Are you still so certain that US interventionism is the lesser evil? Because really, seriously, it doesn't look that way to me.
CRV@ #26:
Many also argue that the U.S. has a moral duty to remain as World Police, lest the nastier nations of the world do as they please, unchecked.
It may have escaped your notice, but the U.S. is fast becoming one of the "nastier nations of the world". Your government
- engages in wars of foreign aggression
- kidnaps citizens of other nations (Canada, Italy, Germany among them) and holds them without trial
- condones torture (fecal matter by any other name)
- engages in widespread gerrymandering and voting fraud
- has the world's largest nuclear, biological and chemical arsenal, and is the world's only nation to ever have used nuclear weapons in anger.
Leaving aside allegations of widespread corruption in the legislature, please tell me how, exactly, the U.S. can possibly lay claim to any sort of moral high ground?

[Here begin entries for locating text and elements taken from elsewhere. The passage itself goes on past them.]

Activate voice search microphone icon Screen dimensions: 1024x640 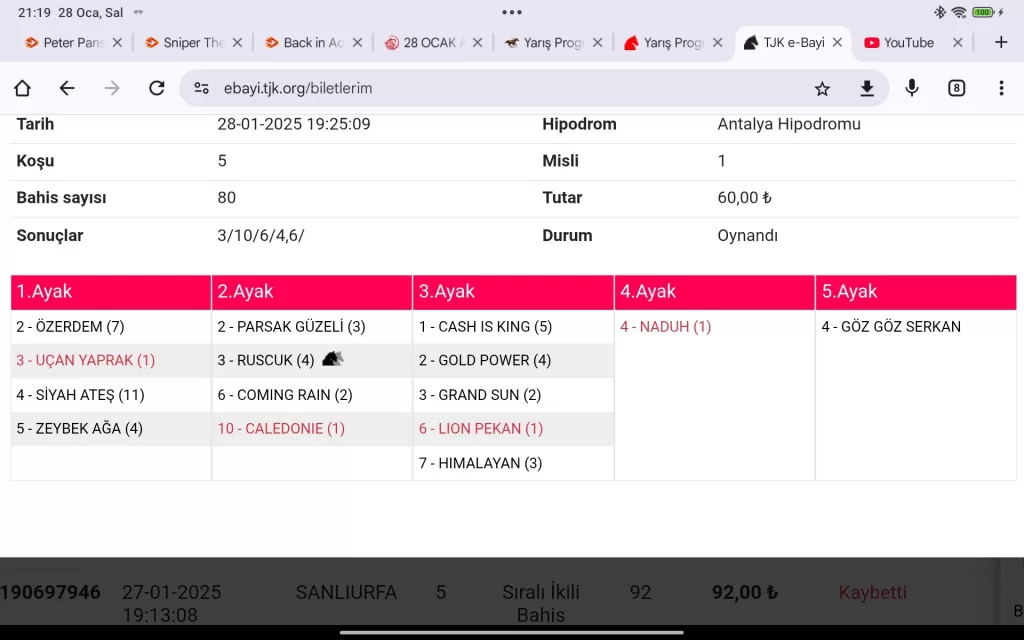tap(912, 88)
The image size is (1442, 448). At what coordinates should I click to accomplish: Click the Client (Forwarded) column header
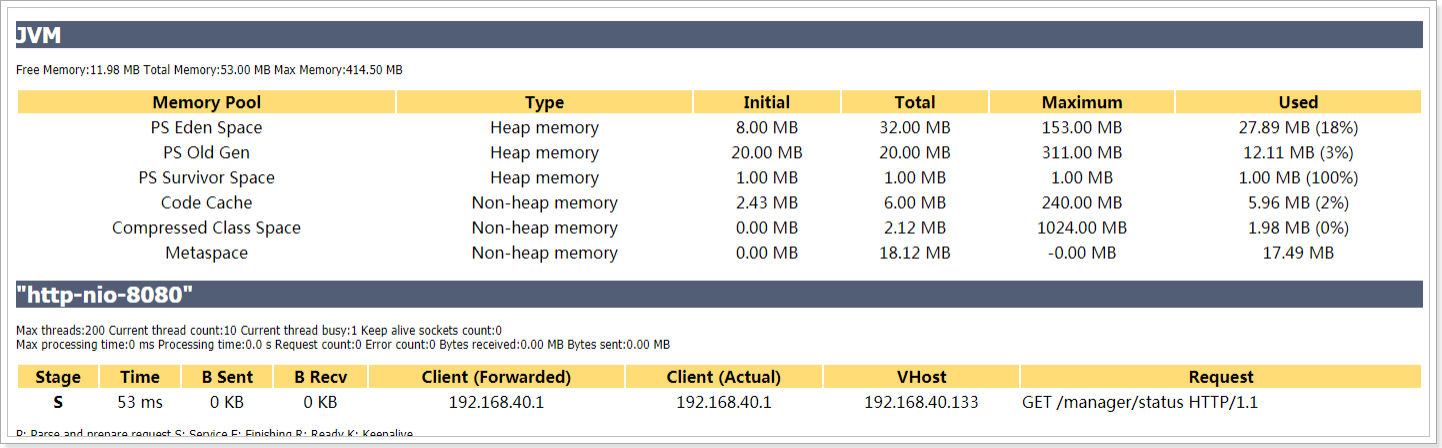496,377
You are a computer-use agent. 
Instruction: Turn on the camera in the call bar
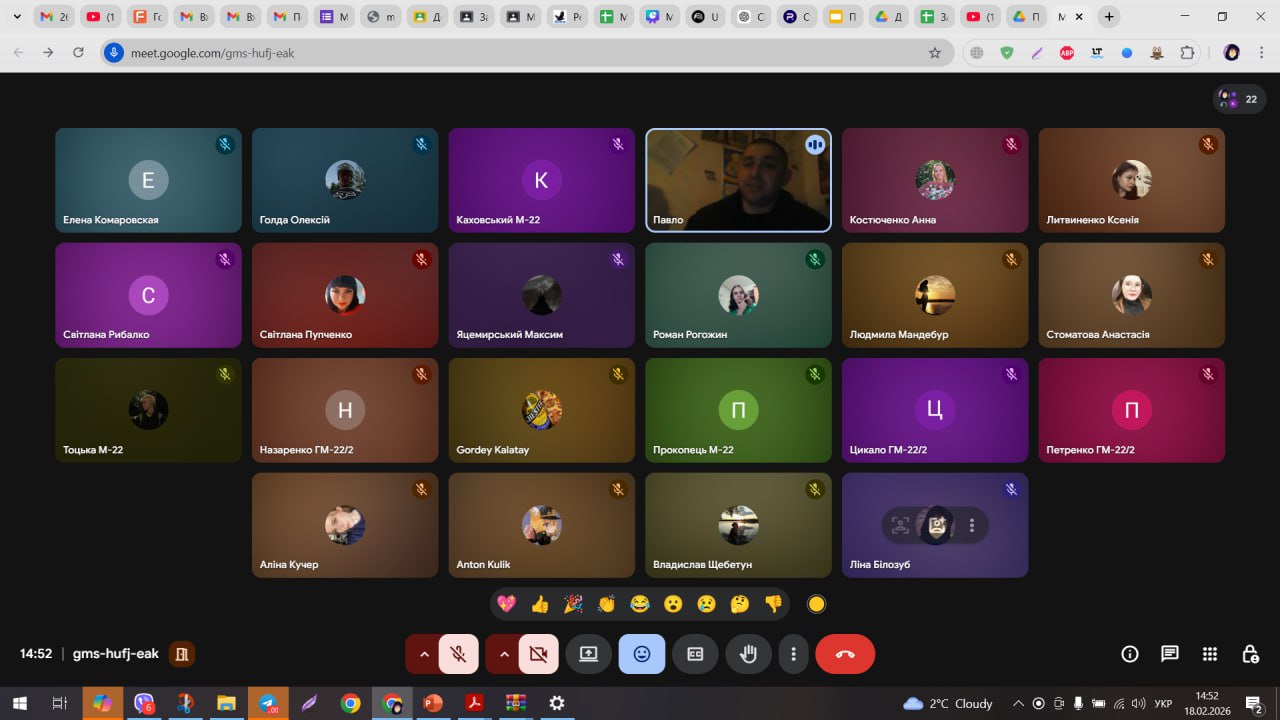pyautogui.click(x=539, y=654)
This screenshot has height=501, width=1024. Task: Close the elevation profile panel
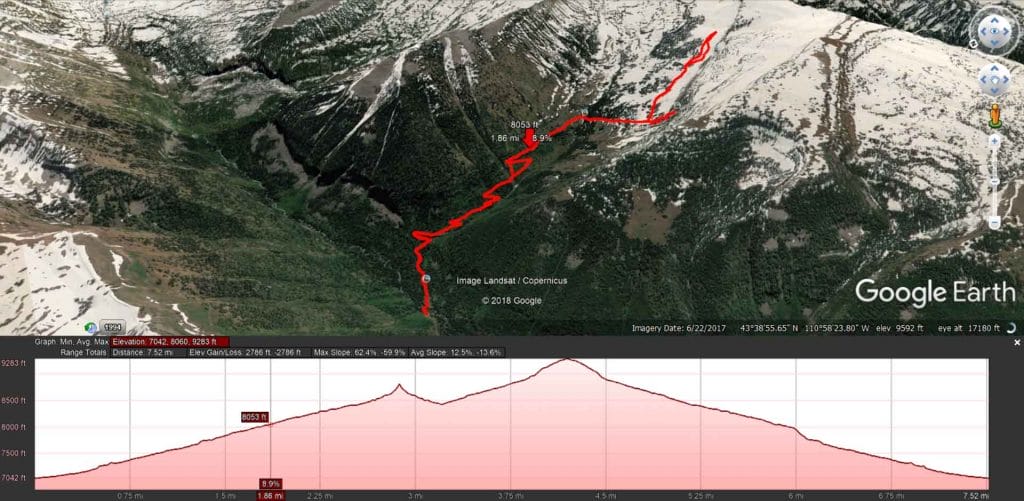(1017, 342)
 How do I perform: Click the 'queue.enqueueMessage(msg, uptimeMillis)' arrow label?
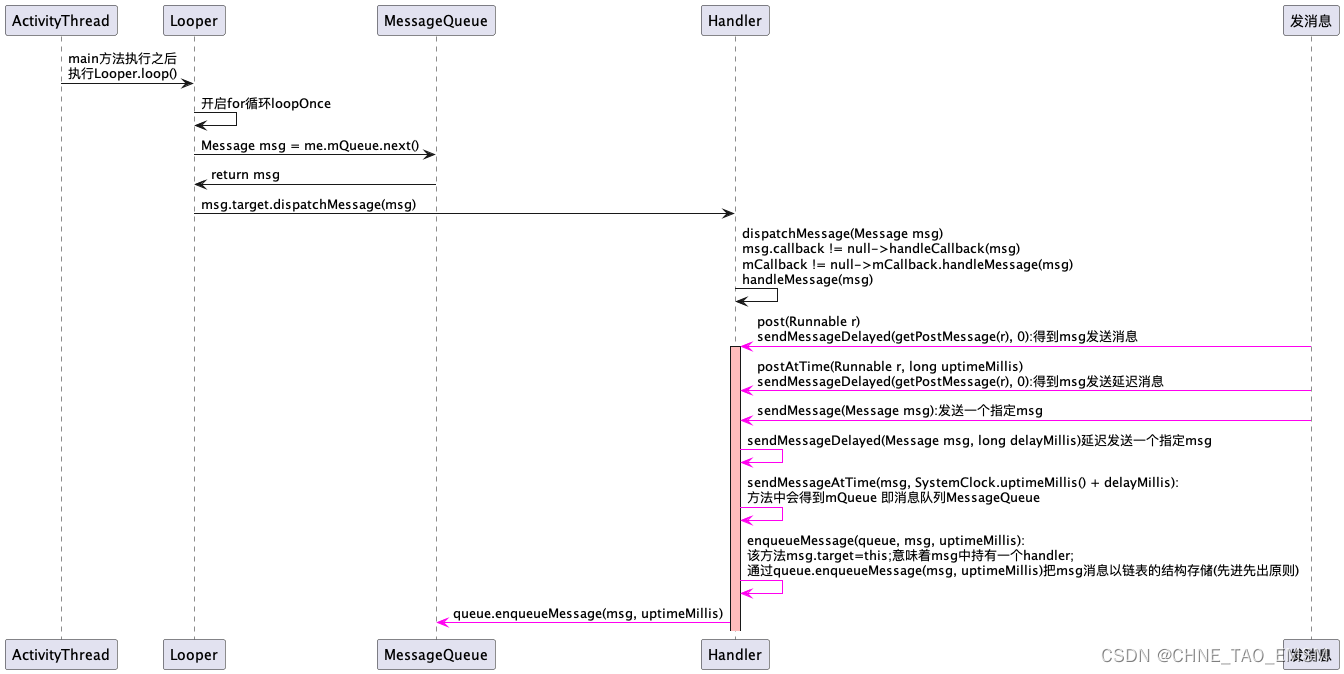[x=588, y=613]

The U.N. may not be perfect, but at least they operate under a stringent system of checks and balances. Which is partly why they are very slow to move, when they move at all, but it also means that clusterfucks like the invasion of Iraq (a war which is manifestly a war of foreign aggression, even if one does not go so far as to call it a neocolonialist adventure) don't happen under their aegis.
sad kitteh wuz walkin
lonely liek cloudz
floatin over hillz
cloudz iz borin
hillz iz borin
Do not want!
hungry nao
i can has cheezburger?
no cheezburger here
iz daffodilz
they can has a flavor?
N
O hai
im in ur daffodilz
eatin ur poetz
they has a flavor
kthxbai!
I've been lurking in this thread for a while, but J Thomas has said something whose consequences I think need to be pointed out: we make a big panic call for every civilian vessel to stop dead in the water until we get it resolved, and we sink everything that doesn't, concluding that the end result of such a scenario is: And we're at war with iran.
If US ships sink anything that isn't Iranian -- and is it fair to say that all ships sunk from such a scenario would be Iranian? -- you're at war with more than just Iran, unless your government does some very fast talking. Things could become unpleasant, to say the least.